La compatibilidad con QMS ha ido mejorando bastante durante los últimos años. Apple lo incorporó en el Apple TV 4K de tercera generación y fabricantes como LG, Samsung o TCL han ido añadiéndolo a varios de sus televisores más recientes.
El problema puede aparecer cuando conectamos el reproductor a una barra de sonido o a un receptor AV y desde ahí enviamos la imagen al televisor. En ese caso, todos los dispositivos de la cadena HDMI tienen que ser compatibles con QMS. Si la barra o el receptor no sabe gestionar esta función, el televisor nunca llegará a recibir correctamente la señal QMS.

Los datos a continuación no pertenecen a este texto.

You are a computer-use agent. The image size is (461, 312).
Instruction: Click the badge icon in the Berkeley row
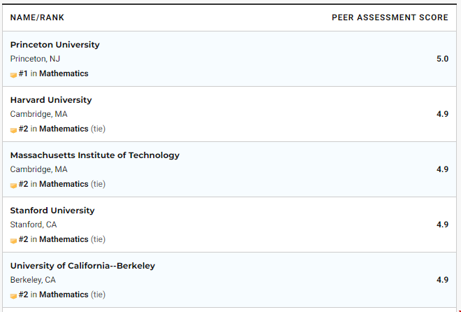13,297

Por ello, la opción más sencilla suele ser conectar el Apple TV o cualquier otro reproductor directamente al televisor y enviar después el audio a la barra de sonido o al receptor mediante HDMI eARC. Así evitaremos incompatibilidades y tendremos muchas más posibilidades de que QMS funcione correctamente.
En definitiva, QMS no va a mejorar la calidad de imagen, el brillo, el contraste ni el color de tu televisor, pero sí puede eliminar buena parte de esos molestos pantallazos negros que aparecen al empezar una película. Es una función pequeña, bastante desconocida y que apenas se menciona en las especificaciones, pero una vez que la pruebas y los cambios empiezan a ser instantáneos, cuesta bastante volver atrás.